I agree SkyBlue Melinda's Nilla Custard


Send while vaping on the Reo mini Thor


----------



## Marzuq (16/11/14)

Yusuf Cape Vaper said:


> So, during the night I experienced something weird lol. I am a very imaginative person, and have always been one. This is probably due to the excessive amount of reading I do. Anyway, the point is; I dreamt about vaping! I vaped a really, really amazing custard juice! It was completely out of this world. I've only vaped one custard juice in my life and it wasn't anything to be happy about. Now I'm on the quest for the perfect custard? Any suggestions? I love custard. So a real custardy flavor would be perfect




Purple alien.
VM vanilla custard 
Skyblue nill a custard


----------



## Yusuf Cape Vaper (16/11/14)

Thanks guys. Will try it all out. I'm waiting for purple alien


----------



## rogue zombie (16/11/14)

Purple Alien is FREEKIN nice!


----------



## johan (16/11/14)

No 1. for pure custard flavor ejuice: Nicoticket's Custards Last Stand


----------



## Silver (16/11/14)

Lol @Yusuf Cape Vaper 
I have never dreamed about vaping - your post just made me think of that now, thanks
I am not a custard fan so cant advise you on a custard juice, sorry


----------



## Yusuf Cape Vaper (16/11/14)

I am a student and start work in December. That means in December I can try out all these juices! Thanks guys


----------



## Dr Phil (16/11/14)

Yusuf Cape Vaper said:


> So, during the night I experienced something weird lol. I am a very imaginative person, and have always been one. This is probably due to the excessive amount of reading I do. Anyway, the point is; I dreamt about vaping! I vaped a really, really amazing custard juice! It was completely out of this world. I've only vaped one custard juice in my life and it wasn't anything to be happy about.
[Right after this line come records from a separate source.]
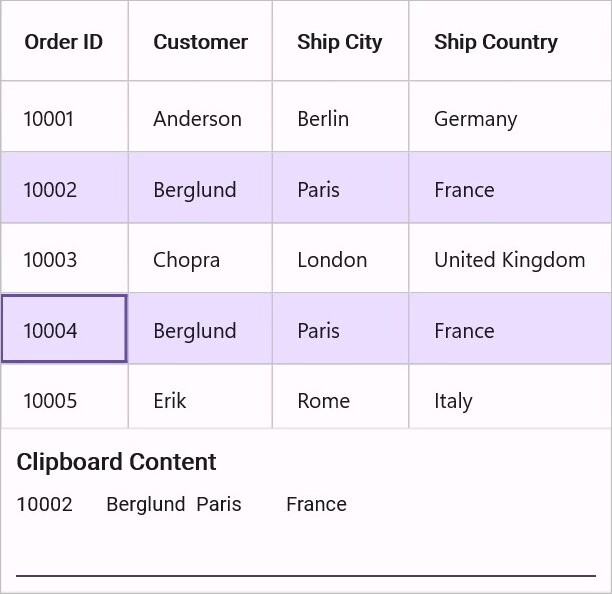Screen dimensions: 612x594
Task: Click the focused 10004 cell
Action: coord(64,329)
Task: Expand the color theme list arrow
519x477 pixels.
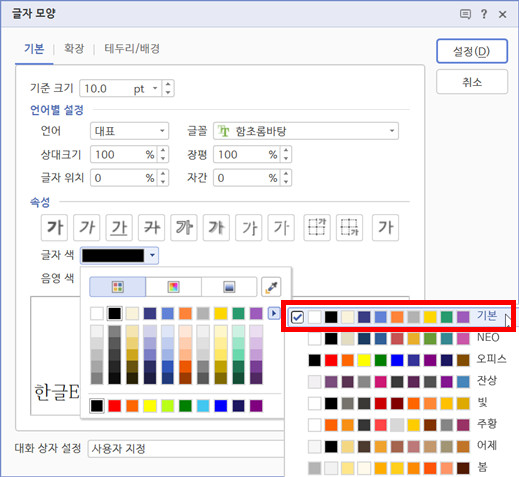Action: 274,313
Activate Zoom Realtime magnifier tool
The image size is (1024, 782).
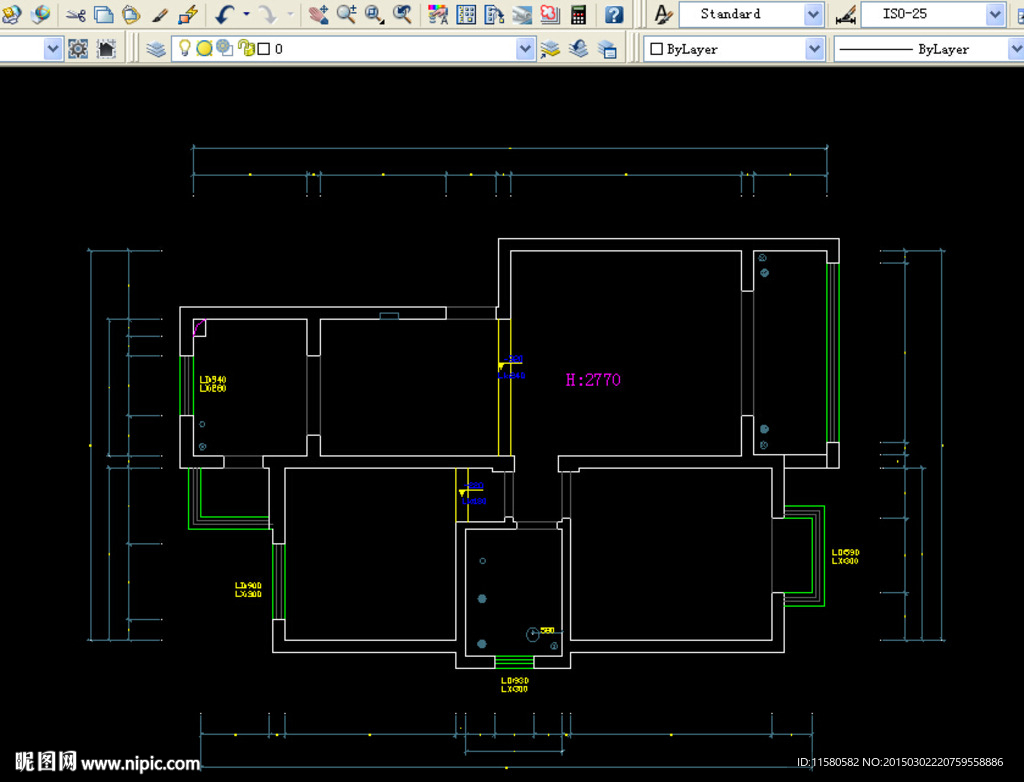coord(346,15)
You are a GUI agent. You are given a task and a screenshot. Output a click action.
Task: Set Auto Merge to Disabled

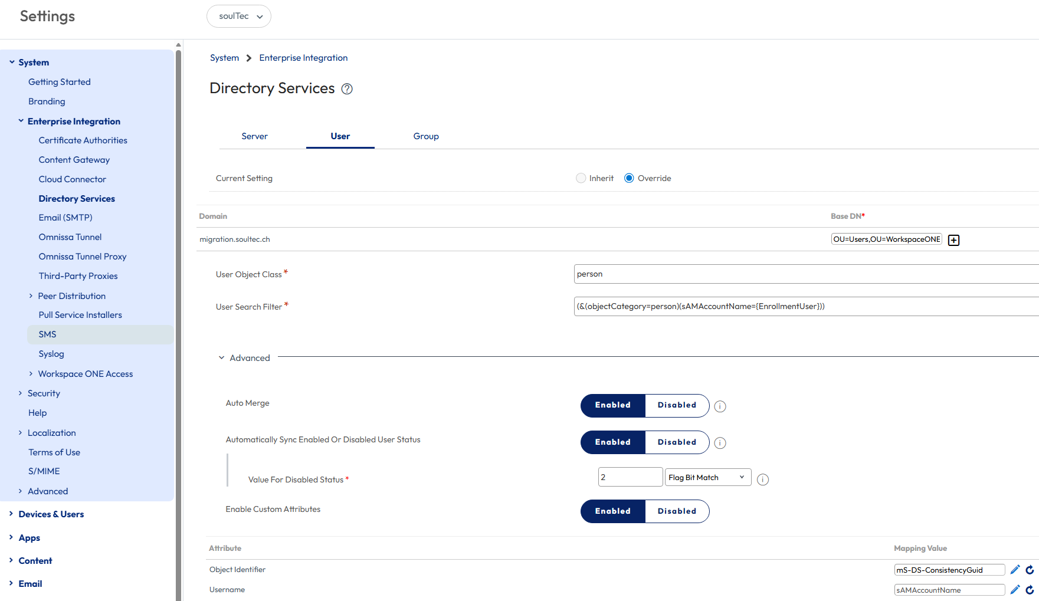(x=677, y=406)
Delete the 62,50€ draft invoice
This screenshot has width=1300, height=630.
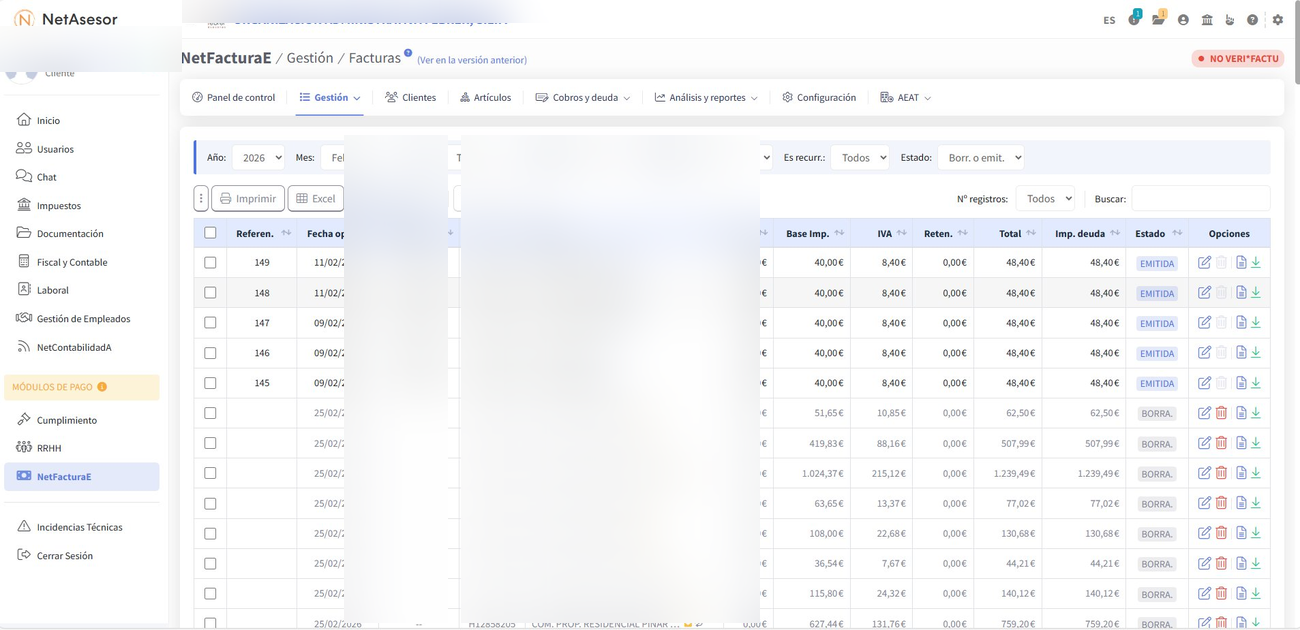[x=1221, y=413]
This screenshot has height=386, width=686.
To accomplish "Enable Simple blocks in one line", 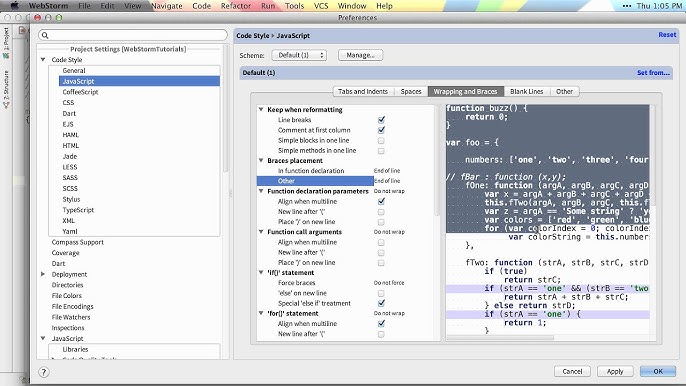I will (x=381, y=140).
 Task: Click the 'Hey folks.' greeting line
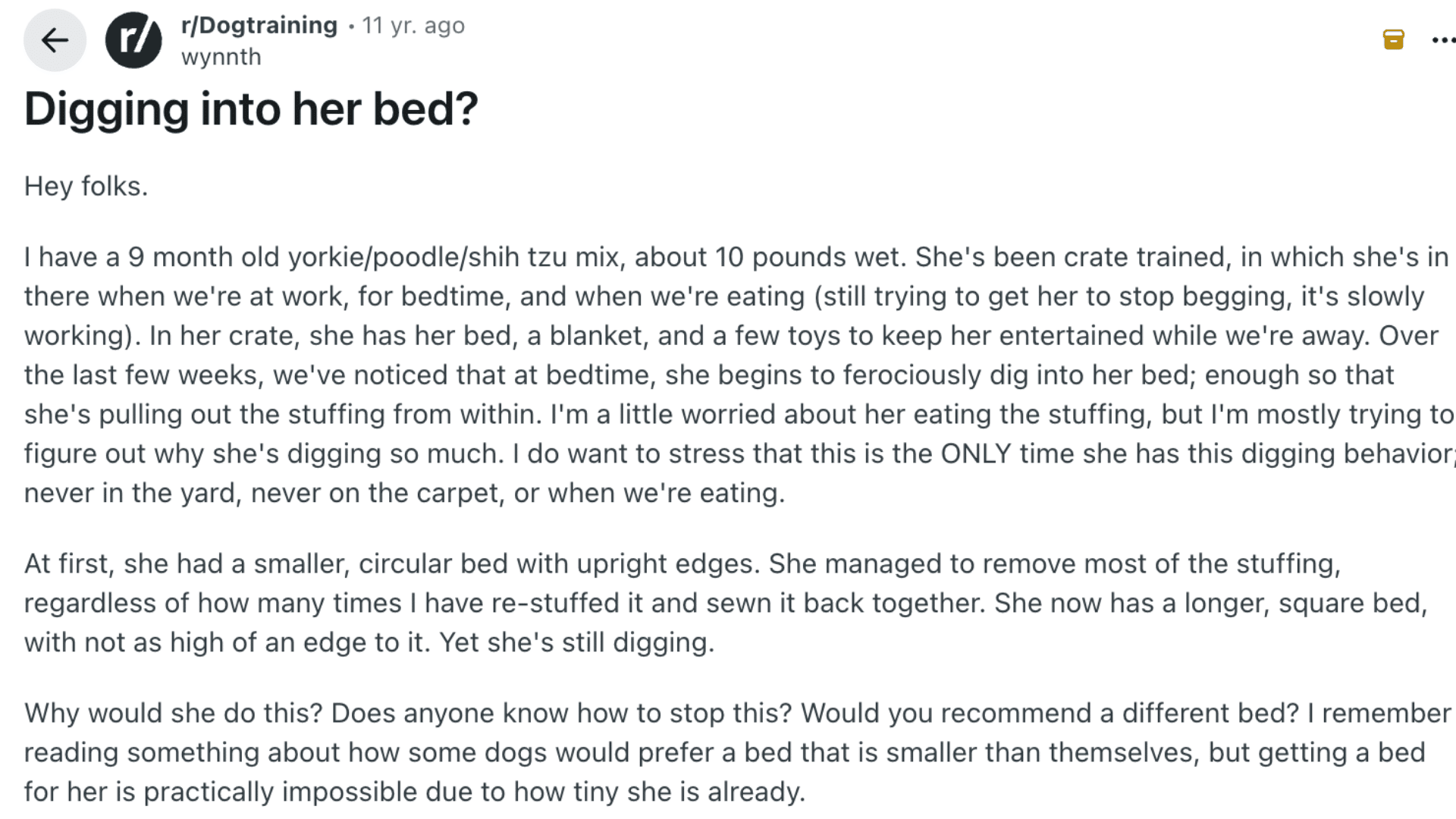pos(86,186)
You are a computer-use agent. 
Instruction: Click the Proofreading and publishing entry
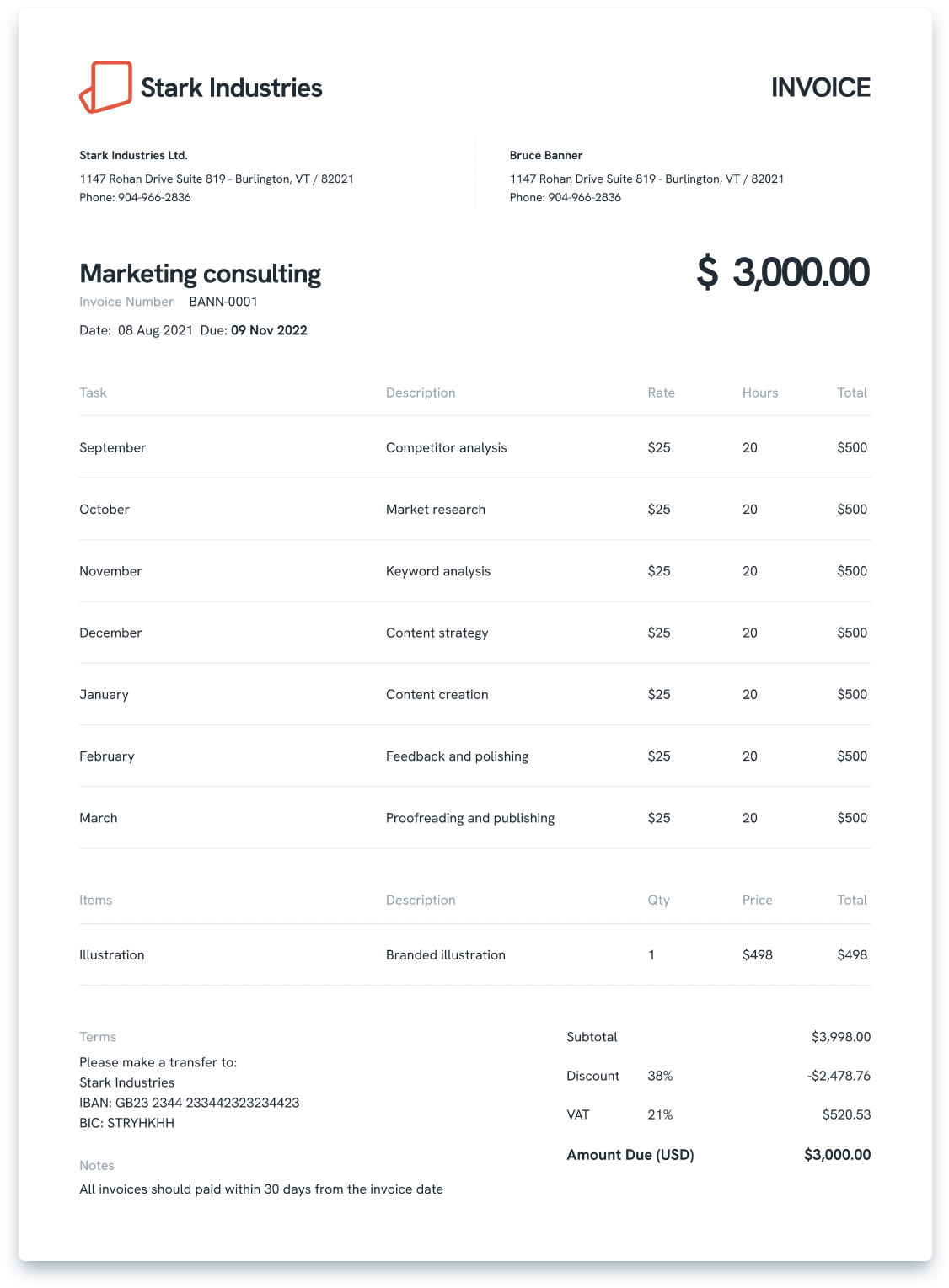[x=469, y=818]
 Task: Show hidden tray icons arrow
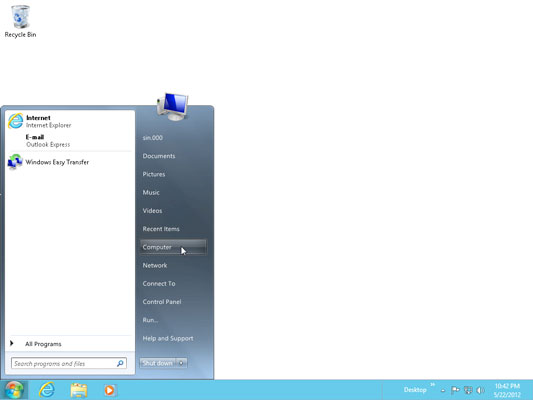point(443,391)

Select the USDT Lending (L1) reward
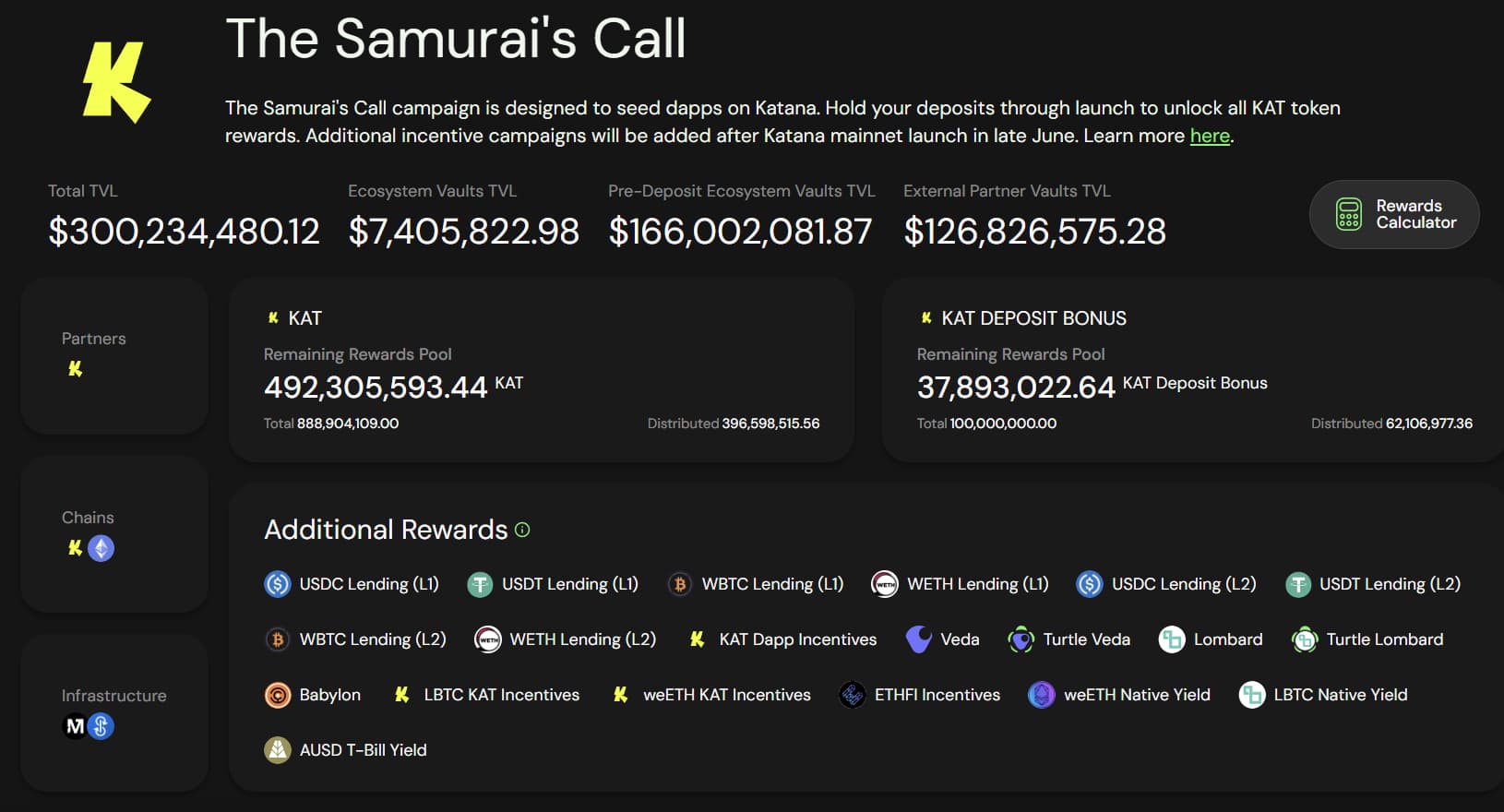tap(553, 584)
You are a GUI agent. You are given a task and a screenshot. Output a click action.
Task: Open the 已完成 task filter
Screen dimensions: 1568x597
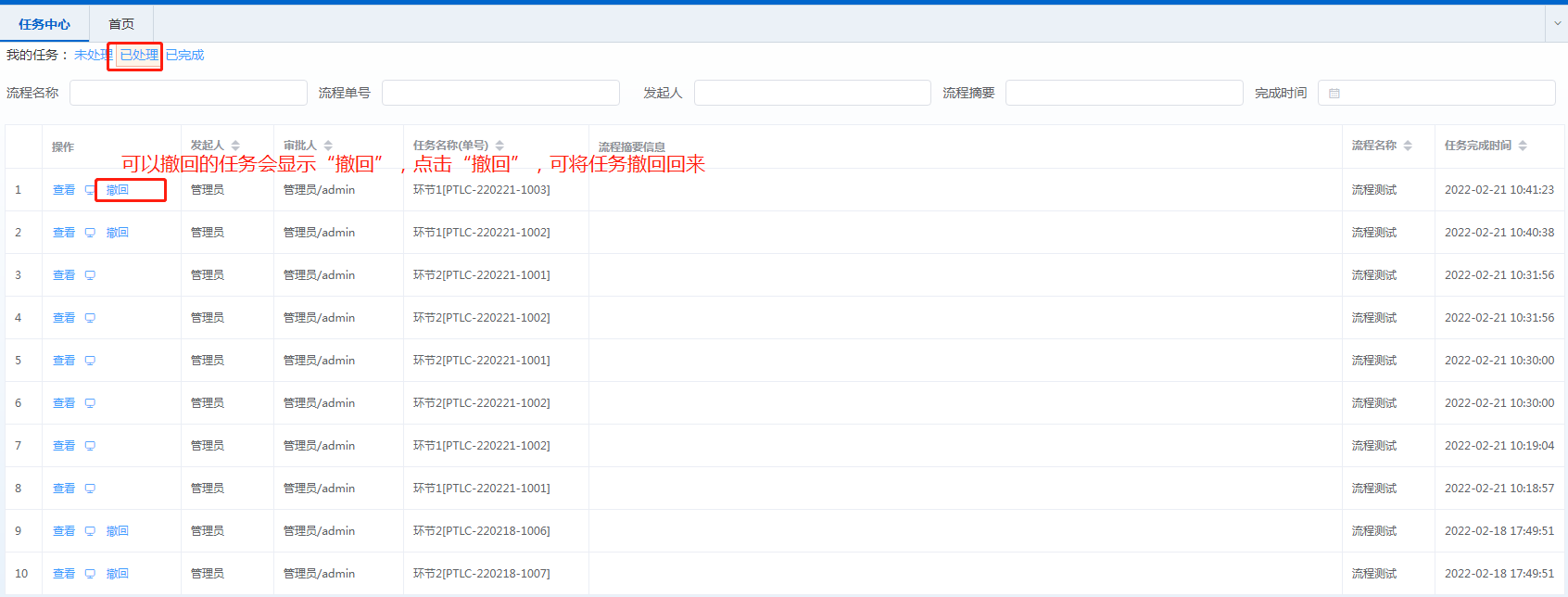(x=185, y=56)
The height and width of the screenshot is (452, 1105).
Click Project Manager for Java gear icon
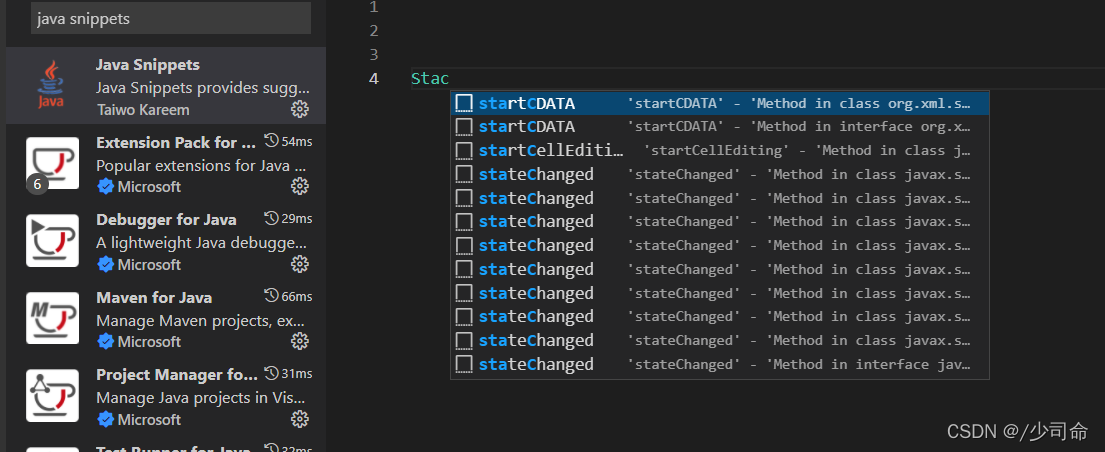pyautogui.click(x=299, y=419)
Now I'm on the quest for the perfect custard? Any suggestions? I love custard. So a real custardy flavor would be perfect


Lol I can tell u what this dream means u should start ur own juice company


----------



## Bonez007 (16/11/14)

Whirling dervish!

Edit: and Aztec.


----------



## Andre (16/11/14)

Custards Last Stand (Nicoticket) - pure custard
Purple Alien (Rocket Sheep by Vapemob) - pure custard with a berry exhale
Kiss the Ring (Bombies by CloudFlavour) - light custard with fruity and cool exhale, and huge clouds. My current favourite.


----------



## gman211991 (16/11/14)

What about nicoticket custards last stand?


----------



## MorganSa (24/11/14)

never try it before, curious!


----------



## kimbo (24/11/14)

You will have some nice dreams if you vape on this

Reactions: Funny 2


----------



## RIEFY (24/11/14)

love purple alien


----------



## RIEFY (24/11/14)

need to try the bombies range


----------



## kimbo (24/11/14)

Cape vaping supplies said:


> love purple alien



she is kinda nice


----------



## Yusuf Cape Vaper (24/11/14)

I had a freshly wicked .2 ohm dripper juiced with purple alien the other day, and my word. She is the juice of my dreams! Can't wait for the stock to land. And for juicy joes to bring some of that nicoticket to Vape town. CLS is amazing I hear


----------



## Yusuf Cape Vaper (24/11/14)

Cape vaping supplies said:


> need to try the bombies range



I'm gonna get some dulce de leche by Marzuq soon. Lemme know if you want some


----------



## FireFly (26/4/15)

Had a Vape Nightmare last night... First Vape Related Dream...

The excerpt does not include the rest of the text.